Friday, December 23rd, 2022 Alive 18,868 days

MicroChess on a KIM Uno hooked up to a MacBook Pro

I almost beat a computer at chess today. Almost.

I've been playing chess against computers for four decades now, and have never beaten one. Not even once. Not even on “novice” levels. If a chess board had pieces more worthless and expendable than pawns, I would be one of those pieces.

But I keep playing. Atari 2600 Video Chess? Kicked my ass. Sargon Ⅱ on a Commodore 64? Took my lunch money and gave me a wedgie. Battle Chess on an IBM XT? Bought me flowers, took me to dinner, brought me home, kissed my hand and then didn't call me the next day.

Tonight I did something I have never done before: I managed to “check” a computer opponent.

The opponent was MicroChess on a KIM Uno, the modern-day incarnation of the old MOS KIM-1 machine.

The KIM did eventually beat me, but for once it wasn't the sort of Gulf War shock-and-awe defeat I'm used to.

I got the KIM because I nurse a fascination with the early days of computing, and because I found out that one can be built for under $20. That's another of my fascinations: Ultra-cheap computers.

My KIM Uno, happily letting me know that white pawn 0F moved from space 13 to space 33. I later housed it in a cardboard box

The KIM Uno is a good way to get a taste of what it was like to compute in 1976. But it's not a faithful reproduction. It's more like a tribute than a recreation. The KIM software runs on a miniature single board computer, and has been modified in ways that make a lot of concessions to the limitations of the Arduino side of its split personality.

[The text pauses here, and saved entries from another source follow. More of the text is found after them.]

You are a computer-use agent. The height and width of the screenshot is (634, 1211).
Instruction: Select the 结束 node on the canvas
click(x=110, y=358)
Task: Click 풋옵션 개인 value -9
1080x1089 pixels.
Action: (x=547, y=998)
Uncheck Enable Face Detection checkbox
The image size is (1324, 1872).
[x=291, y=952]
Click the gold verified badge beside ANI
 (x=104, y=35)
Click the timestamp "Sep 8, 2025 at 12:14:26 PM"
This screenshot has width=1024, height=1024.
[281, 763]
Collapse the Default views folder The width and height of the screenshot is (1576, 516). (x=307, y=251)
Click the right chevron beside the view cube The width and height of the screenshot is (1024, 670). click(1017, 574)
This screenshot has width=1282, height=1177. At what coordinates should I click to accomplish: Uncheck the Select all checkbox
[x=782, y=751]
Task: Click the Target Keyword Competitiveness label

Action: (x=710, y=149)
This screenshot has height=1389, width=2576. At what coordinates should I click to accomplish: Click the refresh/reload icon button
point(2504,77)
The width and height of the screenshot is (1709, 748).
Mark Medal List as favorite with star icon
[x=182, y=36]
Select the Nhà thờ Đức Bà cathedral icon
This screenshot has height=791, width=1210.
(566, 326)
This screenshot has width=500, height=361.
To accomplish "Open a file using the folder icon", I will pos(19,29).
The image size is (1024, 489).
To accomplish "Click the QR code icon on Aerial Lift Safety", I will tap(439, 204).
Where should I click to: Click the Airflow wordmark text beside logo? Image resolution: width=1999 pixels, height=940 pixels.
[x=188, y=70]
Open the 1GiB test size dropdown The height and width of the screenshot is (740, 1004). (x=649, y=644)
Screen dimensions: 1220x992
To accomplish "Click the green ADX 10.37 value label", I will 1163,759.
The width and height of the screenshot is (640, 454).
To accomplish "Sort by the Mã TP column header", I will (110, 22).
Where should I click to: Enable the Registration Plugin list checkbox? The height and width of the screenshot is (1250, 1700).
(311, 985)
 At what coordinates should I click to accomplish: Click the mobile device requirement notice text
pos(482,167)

There are a lot of web sites on the internet that talk about the Uno, but it's clear that the people who blog about this machine put the parts together, poked in about six instructions of 6502 assembly, and then moved on to other things. If they had stuck with the KIM Uno, there would be an extensive library of modern software available for it the way there is for other new models of old computers.

One sure sign that nobody has ever used a KIM Uno for anything other than a minor plaything is that nowhere on any of the web pages flogging it do the writers mention battery life. I surmise that none of them used it long enough for that to be a concern.

The Kim Uno's primary problem is that it lack expandability. One of the greatest assets of the original KIM-1 was that it could be expanded in many ways. You could add memory. Add storage devices. Add circuits and relays and printers and terminals and pretty much anything the hobbyist could imagine. The KIM Uno leans on the Arduino's built-in serial port, and that's about its only connectivity. But even that serial port is fixed at a speed and parameters that make it incompatible with a number of era-appropriate terminals.

There is an expansion port of sorts on the KIM Uno, but it isn't documented. There's a single picture on the internet of the KIM Uno driving a small OLED display, but no information about how to do that. And worse, the KIM Uno machine driving the display isn't even running the KIM-1 ROMs. It's being used to emulate a COSMAC ELF.

To summarize: unlike the KIM-1, the only thing the KIM Uno is good for is to play chess. But on the other hand, the KIM-1 cost the equivalent of $1,300 today dollars, while the KIM Uno can be had for less than $12 in parts. But with that reduction in price comes a reduction in possibilities. And the whole reason people got into computers in the 1970ʼs was because at the time, we thought the possibilities of technology were endless.